Yes, and when did you guys deposit your multimillion dollar paychecks...:lol:


----------



## MysteryMan (May 17, 2010)

LarryFlowers said:


> In what should have been an easy greenlight, turned out not to be but Fox & James Cameron have come to terms and they have green lit Avatar 2 & 3.
> 
> Details http://blastr.com/2010/10/james-cameron-is-locked-a.php?utm_source=twitterfeed&utm_medium=twitter


How original, more Hollywood franchising.


----------



## BubblePuppy (Nov 3, 2006)

LarryFlowers said:


> Yes, and when did you guys deposit your multimillion dollar paychecks...:lol:


Big pay checks don't necessarily indicate creativity or originality, take the singing fetus for example. 
Fools and their money.........


----------



## armophob (Nov 13, 2006)

wxguy said:


> Let's see. He took "Dances with Wolves" script and made them blue creatures instead of indians. I think #2 could use the script from "Casablanca" (the one about Nazi's) and for ease, #3 could be the script from "Casablanca" (the one with the Marx brothers.)
> 
> See, this movie stuff isn't hard at all.


I thought it was Pocahantas that was hacked.

So next it could be Little Blue Mermaid, Snow Nextiri, or Cindatar.


----------



## wilbur_the_goose (Aug 16, 2006)

I really hate Cameron's work. Hate it.

Give me John Ford, Frank Capra, or Hitchcock any day. Cameron's a hack who's good with technology (very good, actually). But as a director, history will look at his work very badly.

Unfortunately, it'll be 2050 before we know if I'm right about that


----------



## spartanstew (Nov 16, 2005)

wilbur_the_goose said:


> I really hate Cameron's work. Hate it.
> 
> Give me John Ford, Frank Capra, or Hitchcock any day.


Not sure if you realize this, but those guys are all dead.

Sometimes I actually like to watch new movies that I haven't seen before (preferably by directors that are alive).


----------



## paulman182 (Aug 4, 2006)

I liked Avatar OK but I'm not sure I want to spend six to eight more hours in that universe.


----------



## wilbur_the_goose (Aug 16, 2006)

OK - living directors? Clint Eastwood, Martin Scorsese, David Lynch, Gus Van Sant


----------



## MysteryMan (May 17, 2010)

spartanstew said:


> Not sure if you realize this, but those guys are all dead.
> 
> Sometimes I actually like to watch new movies that I haven't seen before (preferably by directors that are alive).
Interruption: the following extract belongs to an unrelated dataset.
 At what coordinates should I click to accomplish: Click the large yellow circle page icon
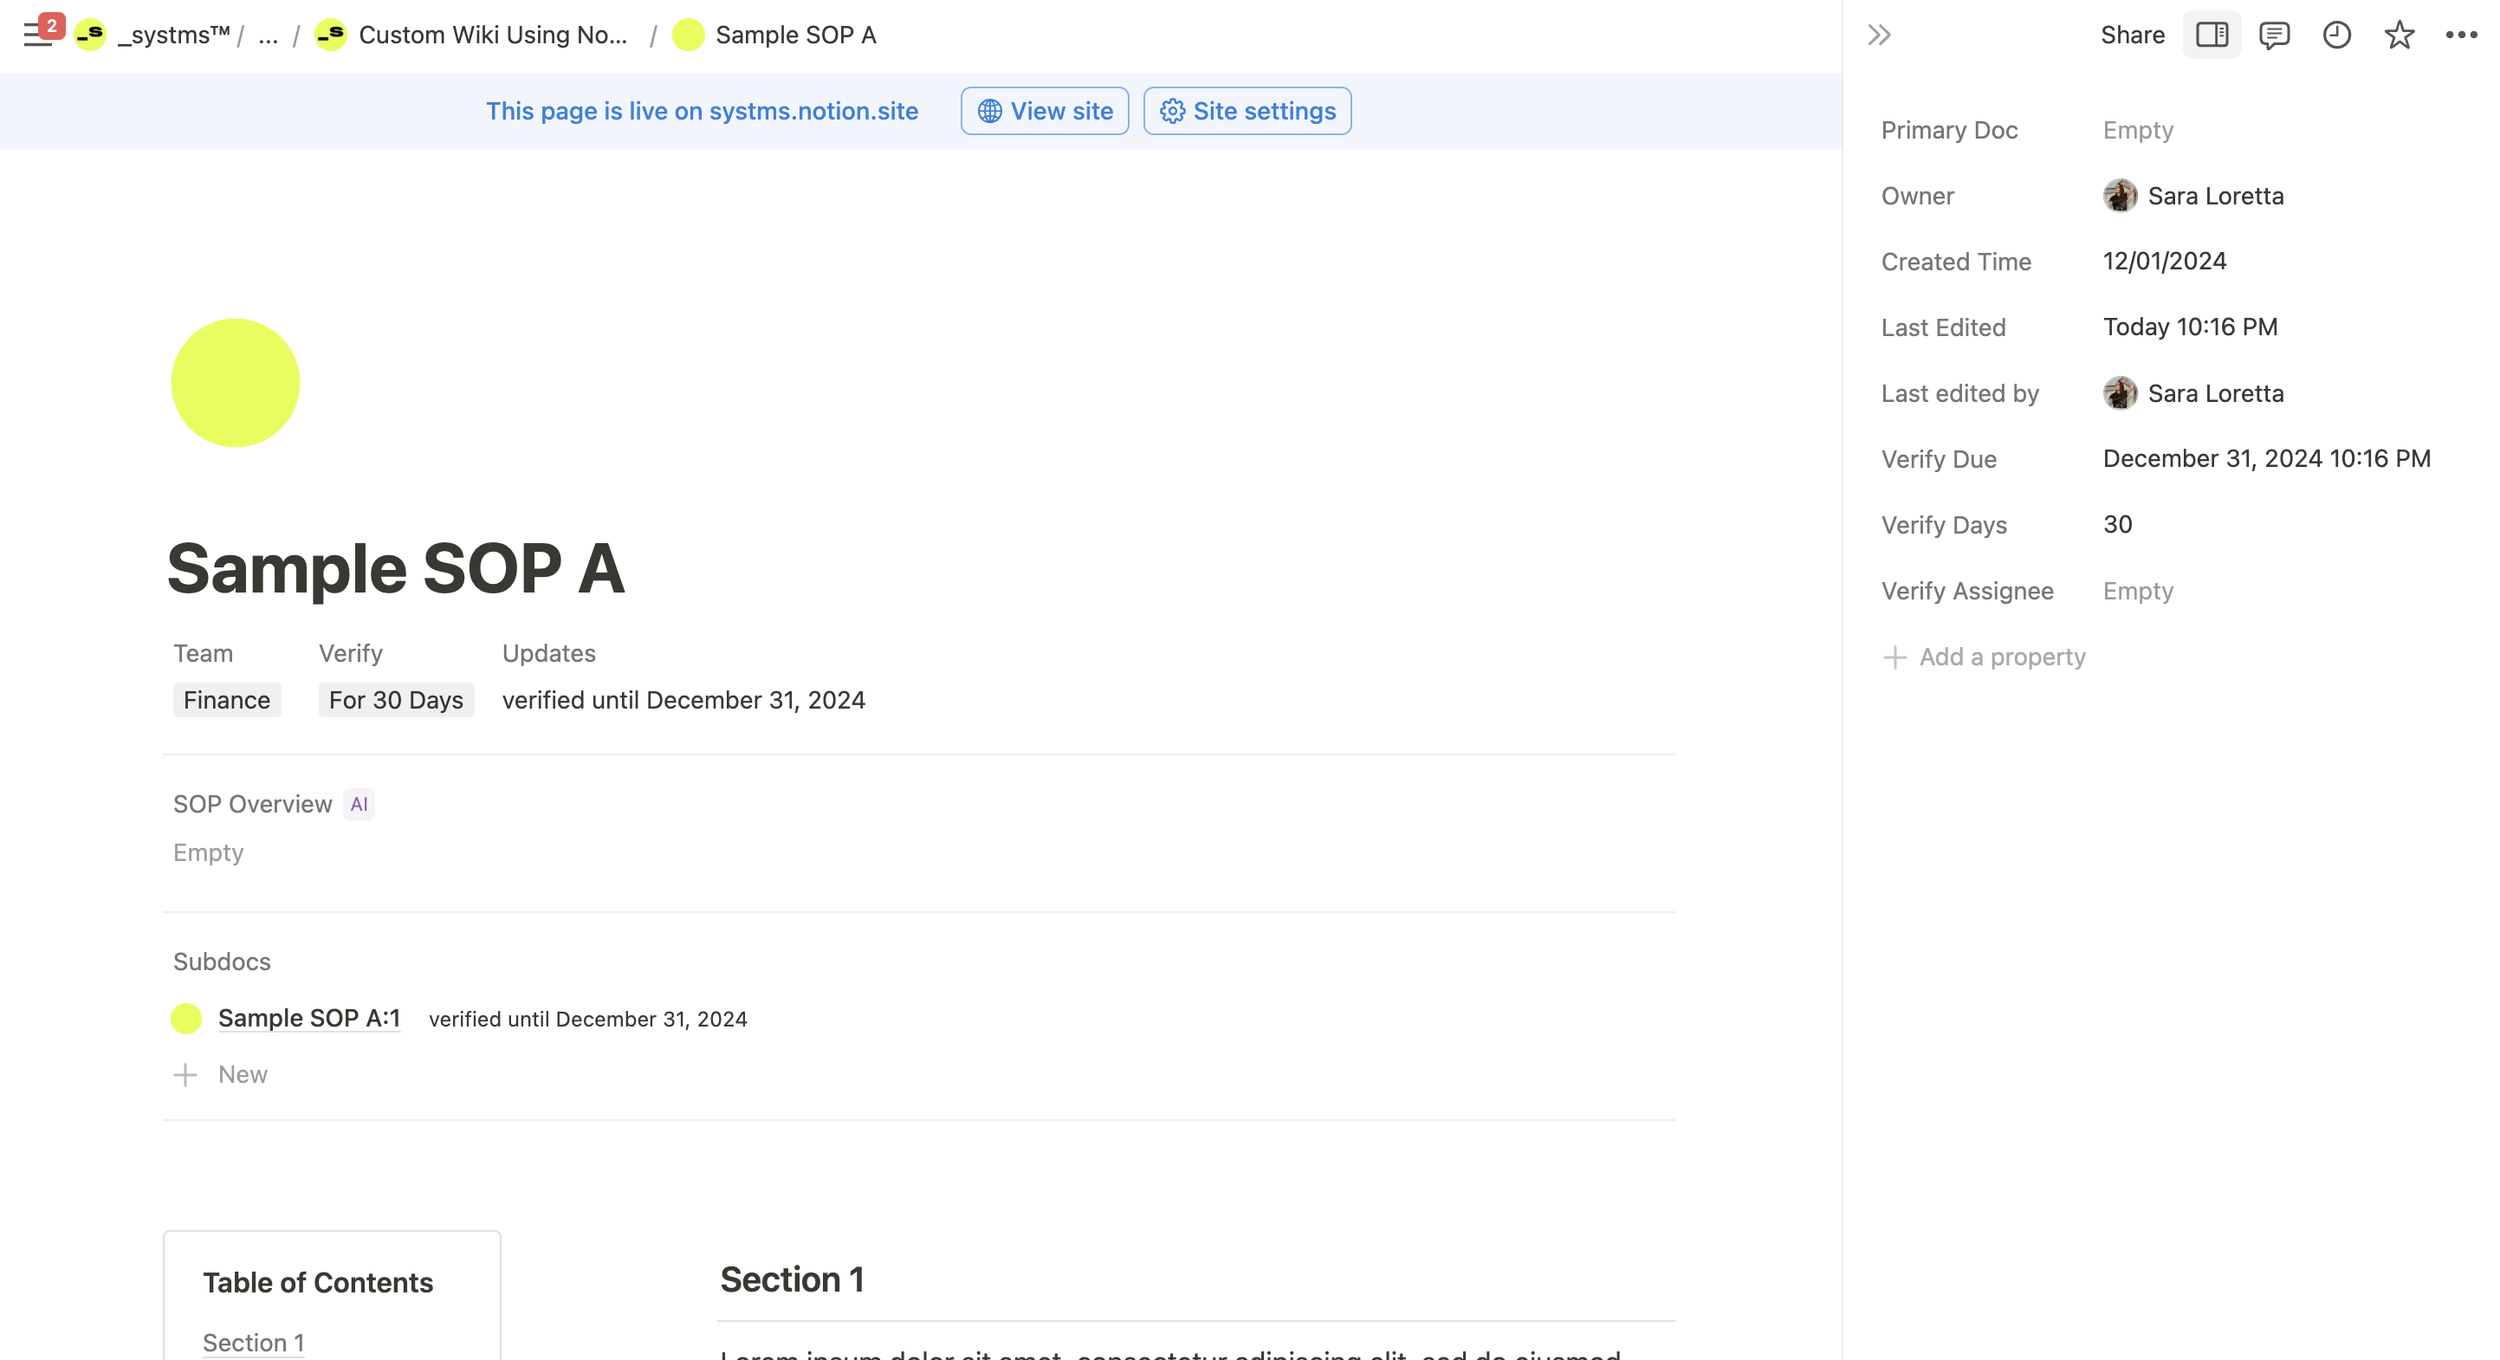tap(235, 383)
To name a few: John Ford, Alfred Hitchcock (The Master of Suspense), Frank Capra, John Sturges, Howard Hawks, Michael Curtiz, Akira Kurosawa, Victor Fleming and Sam Peckinpah. Yes we realize they are all dead but every one of them have turned out some of the finest and timeless films ever made. And may I add they are considered legends by today's living directors!


----------



## djlong (Jul 8, 2002)

How do the Fools and their Money get together in the first place?


----------



## MysteryMan (May 17, 2010)

djlong said:


> How do the Fools and their Money get together in the first place?


God has a sense of humor!


----------



## YtseJammer1977 (Oct 29, 2010)

armophob said:


> I thought it was Pocahantas that was hacked.
> 
> So next it could be Little Blue Mermaid, Snow Nextiri, or Cindatar.


I thought it was Ferngully.........


----------



## armophob (Nov 13, 2006)

YtseJammer1977 said:


> I thought it was Ferngully.........


Never saw it. Maybe it is as well.


----------